Analysis of Grid Frequency

Statistical Data of 1s mean value

There are two data streams of every measurement point. One with cycle-by-cycle resolution and one with 1s aggregated values. The latter were activated a week later, so the resulting data shows only the last 21 days (=3 weeks).

For detailed view, you can visit the dashboard panel: Frequency Statistics

Power Spectral Density

Inspired by the publications and presentations from Leonhard Probst, I used the faster sampled frequency data for a PSD analysis to extract spectral patterns. The PSD is calculated every 15 minutes from cycle-by-cycle data and visualized in a heatmap.

Detailed View of 0.58 Hz mode

This was a short analysis and showcase of the first month of the grid monitoring system. It will get much more interresting, when there are more measurement devices out there.

Monitoring System

After a month of operation, some metrics and background information may be interresting for some of you.

Server Metrics

MetricValue
Database Size5.7 GB
Average Load0.12
Average Memory Use24% of 7.6 GB

Background Calculation (PSD)

The PSD of the frequency is not calculated on the fly, but with a separate docker container executing the calculation every 15 minutes. This process reads the cycle-by-cycle data from the past 15 minutes, calculates one spectrum and writes the data back into the database for viewing in Grafana.

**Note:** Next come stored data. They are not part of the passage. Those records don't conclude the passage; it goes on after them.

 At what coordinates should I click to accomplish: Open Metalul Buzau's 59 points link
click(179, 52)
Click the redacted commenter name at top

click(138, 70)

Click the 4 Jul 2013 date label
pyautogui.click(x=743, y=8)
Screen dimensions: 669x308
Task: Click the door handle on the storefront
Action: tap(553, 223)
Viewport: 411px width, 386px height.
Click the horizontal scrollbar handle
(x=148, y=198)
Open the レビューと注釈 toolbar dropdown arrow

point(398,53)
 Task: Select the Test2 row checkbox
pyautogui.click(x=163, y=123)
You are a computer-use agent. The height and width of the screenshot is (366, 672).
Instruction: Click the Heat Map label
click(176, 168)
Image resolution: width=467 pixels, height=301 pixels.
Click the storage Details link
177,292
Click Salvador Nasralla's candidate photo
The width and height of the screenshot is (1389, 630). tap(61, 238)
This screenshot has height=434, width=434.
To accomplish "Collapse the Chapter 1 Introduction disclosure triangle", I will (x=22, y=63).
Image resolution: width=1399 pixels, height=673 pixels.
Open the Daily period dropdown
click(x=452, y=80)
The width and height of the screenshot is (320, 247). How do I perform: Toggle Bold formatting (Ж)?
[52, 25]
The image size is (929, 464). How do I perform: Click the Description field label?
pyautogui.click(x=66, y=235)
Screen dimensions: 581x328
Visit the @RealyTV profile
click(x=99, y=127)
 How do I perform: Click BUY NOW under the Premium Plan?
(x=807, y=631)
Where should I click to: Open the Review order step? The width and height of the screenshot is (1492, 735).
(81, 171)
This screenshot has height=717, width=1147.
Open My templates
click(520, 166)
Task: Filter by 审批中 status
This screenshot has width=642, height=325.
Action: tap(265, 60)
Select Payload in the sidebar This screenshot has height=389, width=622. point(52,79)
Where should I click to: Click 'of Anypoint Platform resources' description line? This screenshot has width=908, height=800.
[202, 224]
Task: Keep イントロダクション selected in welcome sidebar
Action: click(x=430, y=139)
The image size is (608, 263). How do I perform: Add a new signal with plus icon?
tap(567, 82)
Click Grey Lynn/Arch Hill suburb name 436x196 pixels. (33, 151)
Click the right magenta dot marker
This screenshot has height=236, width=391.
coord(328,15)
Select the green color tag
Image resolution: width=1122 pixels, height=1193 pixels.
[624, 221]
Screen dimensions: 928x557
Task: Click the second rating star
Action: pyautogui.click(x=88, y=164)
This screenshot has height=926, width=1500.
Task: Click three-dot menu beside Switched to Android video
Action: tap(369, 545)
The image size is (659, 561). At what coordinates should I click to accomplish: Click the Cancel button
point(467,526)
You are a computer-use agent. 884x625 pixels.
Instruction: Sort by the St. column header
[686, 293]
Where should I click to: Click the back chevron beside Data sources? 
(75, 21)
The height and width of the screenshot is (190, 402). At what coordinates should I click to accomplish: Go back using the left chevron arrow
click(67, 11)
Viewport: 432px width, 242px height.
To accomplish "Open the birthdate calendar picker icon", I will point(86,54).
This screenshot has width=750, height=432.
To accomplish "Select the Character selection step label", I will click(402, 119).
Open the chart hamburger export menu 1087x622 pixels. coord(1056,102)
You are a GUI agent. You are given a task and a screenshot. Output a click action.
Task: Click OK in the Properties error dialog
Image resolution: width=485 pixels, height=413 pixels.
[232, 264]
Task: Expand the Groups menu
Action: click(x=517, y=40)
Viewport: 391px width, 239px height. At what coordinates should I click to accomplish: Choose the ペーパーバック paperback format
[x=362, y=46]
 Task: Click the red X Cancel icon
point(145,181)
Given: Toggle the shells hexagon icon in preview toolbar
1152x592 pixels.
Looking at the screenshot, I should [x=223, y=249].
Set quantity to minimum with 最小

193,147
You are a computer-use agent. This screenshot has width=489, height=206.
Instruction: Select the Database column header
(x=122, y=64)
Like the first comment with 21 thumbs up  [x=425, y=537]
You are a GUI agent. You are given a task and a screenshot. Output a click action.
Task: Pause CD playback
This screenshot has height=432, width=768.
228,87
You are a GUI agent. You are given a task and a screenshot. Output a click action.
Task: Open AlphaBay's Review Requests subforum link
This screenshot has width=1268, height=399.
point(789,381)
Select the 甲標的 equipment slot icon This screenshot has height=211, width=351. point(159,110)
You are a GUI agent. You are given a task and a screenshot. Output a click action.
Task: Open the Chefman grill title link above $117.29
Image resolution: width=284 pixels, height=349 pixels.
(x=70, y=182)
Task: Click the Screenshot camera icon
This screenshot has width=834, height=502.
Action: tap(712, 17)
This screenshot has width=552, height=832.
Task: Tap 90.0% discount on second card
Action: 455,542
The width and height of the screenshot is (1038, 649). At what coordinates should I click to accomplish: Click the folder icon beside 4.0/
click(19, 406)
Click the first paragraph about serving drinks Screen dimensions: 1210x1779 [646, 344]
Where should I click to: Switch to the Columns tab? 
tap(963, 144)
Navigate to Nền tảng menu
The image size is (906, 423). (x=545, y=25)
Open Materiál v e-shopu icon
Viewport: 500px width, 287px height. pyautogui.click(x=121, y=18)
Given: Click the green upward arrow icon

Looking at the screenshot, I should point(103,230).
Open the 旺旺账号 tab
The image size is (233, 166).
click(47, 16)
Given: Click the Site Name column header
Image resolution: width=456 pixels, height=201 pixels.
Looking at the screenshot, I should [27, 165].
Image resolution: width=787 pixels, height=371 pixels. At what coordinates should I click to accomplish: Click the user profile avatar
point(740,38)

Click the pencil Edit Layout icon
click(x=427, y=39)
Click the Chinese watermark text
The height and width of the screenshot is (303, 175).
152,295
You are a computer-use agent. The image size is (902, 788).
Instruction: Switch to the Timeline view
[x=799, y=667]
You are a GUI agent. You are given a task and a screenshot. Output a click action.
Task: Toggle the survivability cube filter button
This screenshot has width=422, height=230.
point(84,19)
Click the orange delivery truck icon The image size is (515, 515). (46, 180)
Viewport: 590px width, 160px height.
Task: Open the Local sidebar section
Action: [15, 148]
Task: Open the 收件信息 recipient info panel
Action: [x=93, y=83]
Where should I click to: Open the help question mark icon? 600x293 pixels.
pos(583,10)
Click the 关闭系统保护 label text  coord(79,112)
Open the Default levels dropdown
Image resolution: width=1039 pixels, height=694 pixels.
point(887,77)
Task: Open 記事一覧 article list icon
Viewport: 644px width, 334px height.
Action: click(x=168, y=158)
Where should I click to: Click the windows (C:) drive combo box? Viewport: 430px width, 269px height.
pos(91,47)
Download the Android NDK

  1. Read 15 Minutes of cycle-by-cycle data (~45000 Samples)
  2. Calculate PSD with welch-method with 5000 samples window size (results in 10 mHz resolution)
  3. Write back the data into the database

Collected Measurement Data

For the monitoring and comparison between the measurement points, I selected a collection of channels which are transmitted and stored on the monitoring server:

Channel NameDescriptionIntervals
FreqMains Frequency in HzCycle-by-Cycle, 1s
U1_1p_rmsRMS Voltage of L1Cycle-by-Cycle
U[i]_rmsRMS Voltage of L[i]1s
U[i]_THDTHD of Voltage L[i]1s
U[i]_pstPst (Flicker) of Voltage L[i]10min

Outlook

The first remote measurement device is on its way to the operator, a second will be out for delivery in the next days. I’m looking forward to get them operational to start real distributed measurement.